» Source material
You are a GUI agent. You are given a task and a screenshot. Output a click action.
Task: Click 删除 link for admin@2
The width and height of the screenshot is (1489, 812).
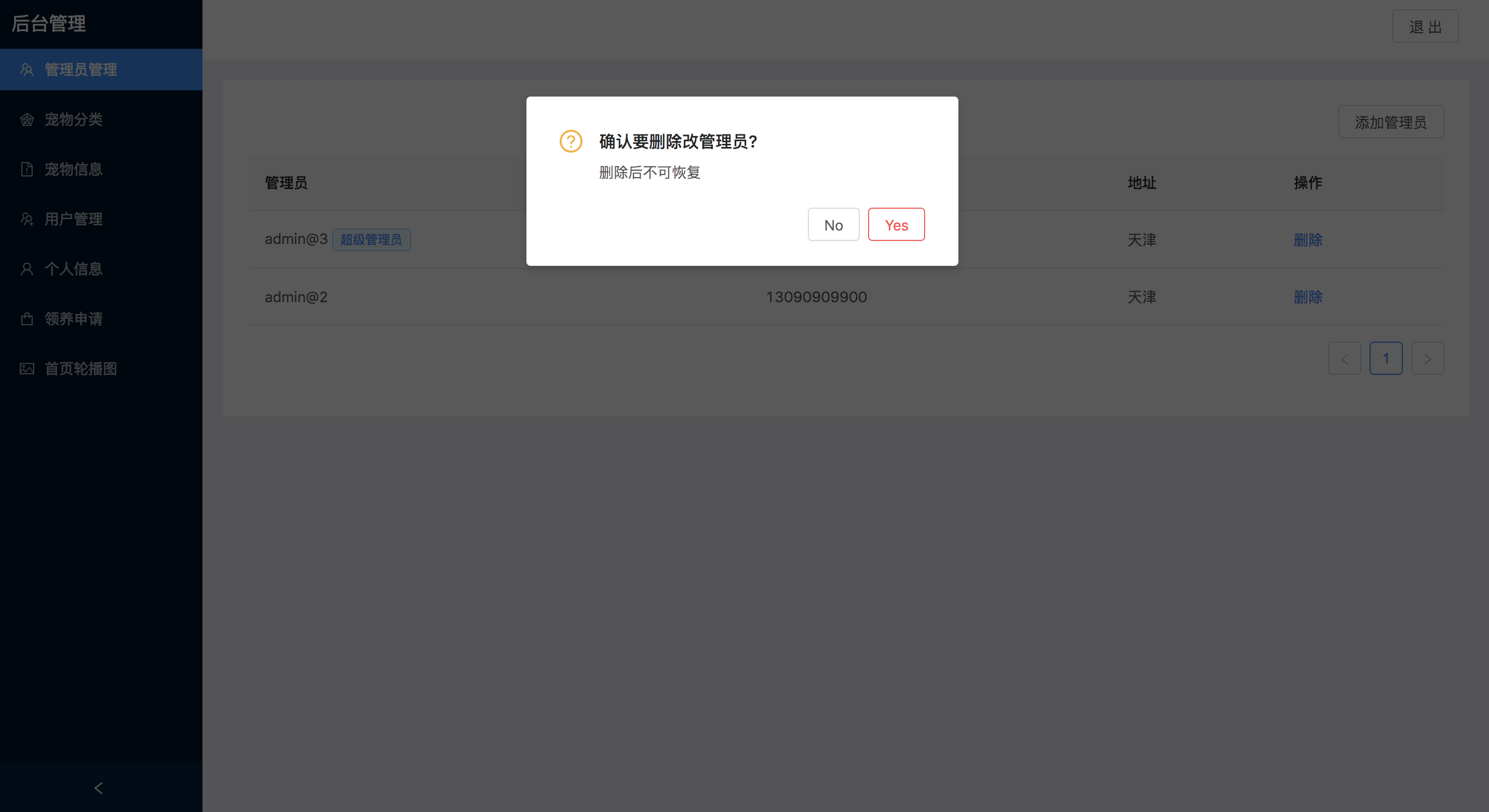1307,297
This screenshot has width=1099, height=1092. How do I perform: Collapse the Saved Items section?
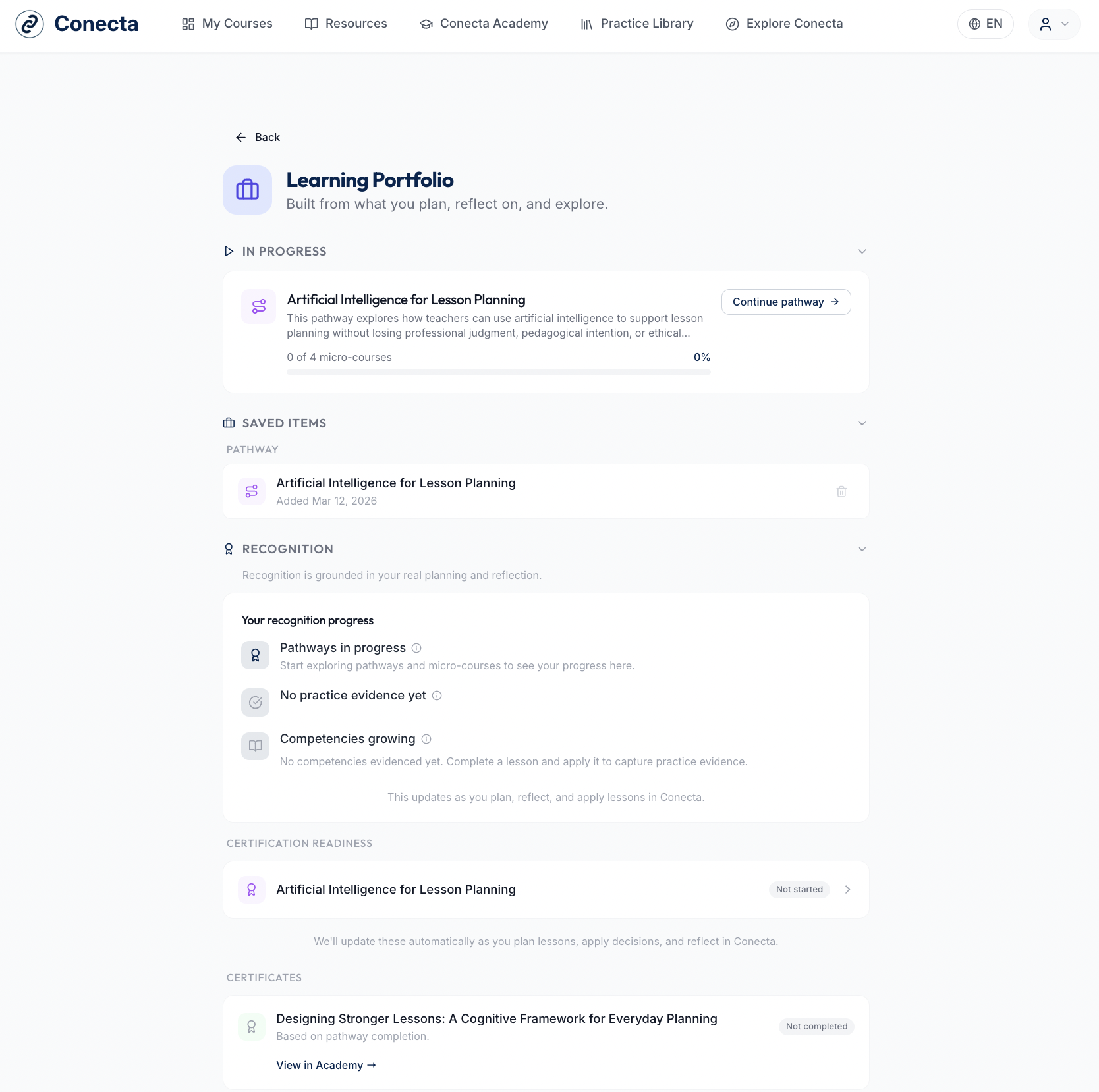pyautogui.click(x=862, y=423)
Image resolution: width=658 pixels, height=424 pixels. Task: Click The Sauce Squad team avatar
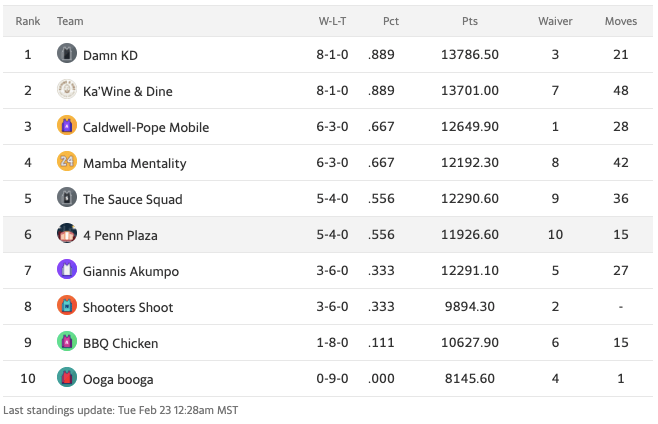[67, 198]
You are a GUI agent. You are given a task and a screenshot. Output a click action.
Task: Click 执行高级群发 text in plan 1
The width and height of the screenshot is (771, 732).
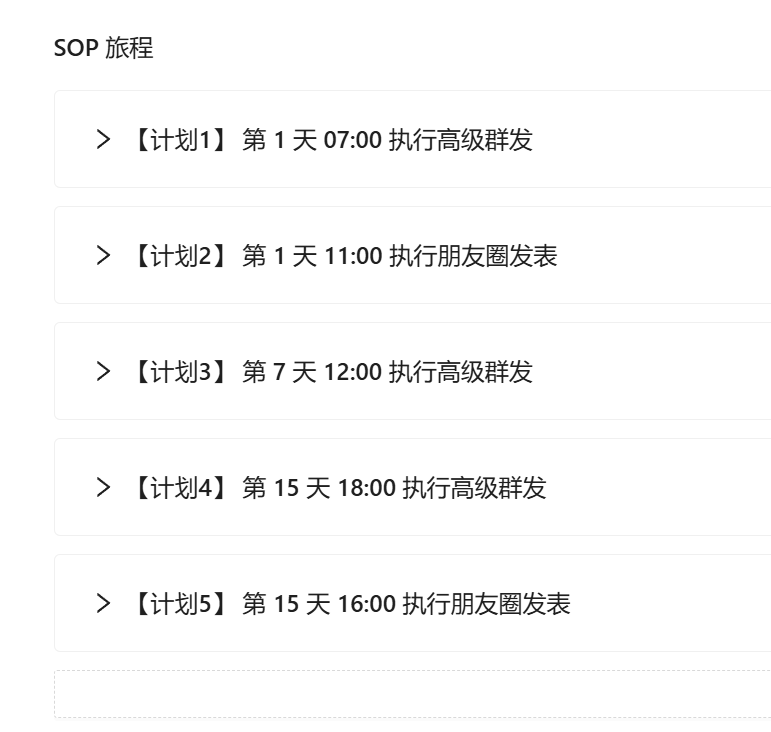(461, 140)
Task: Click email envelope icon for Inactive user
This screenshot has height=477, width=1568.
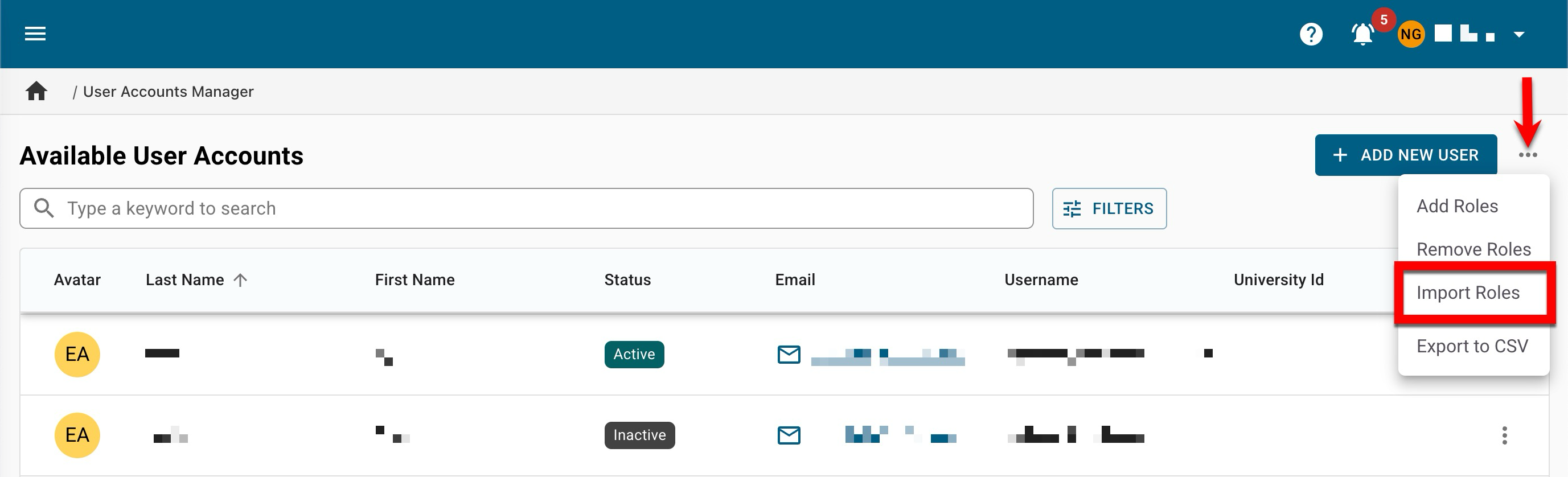Action: pyautogui.click(x=789, y=435)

» What you have to do
Copy out the listing again, word for word, starting with the line containing "Image resolution: width=658" and continuing through the end of the listing. Omit the pictures.

» Written reply
Image resolution: width=658 pixels, height=424 pixels. Task: Click The Sauce Squad team avatar
[67, 198]
You are a GUI agent. You are given a task and a screenshot. Output a click action.
Task: Click 执行高级群发 text in plan 1
The width and height of the screenshot is (771, 732).
(461, 140)
Task: Click email envelope icon for Inactive user
This screenshot has height=477, width=1568.
Action: pyautogui.click(x=789, y=435)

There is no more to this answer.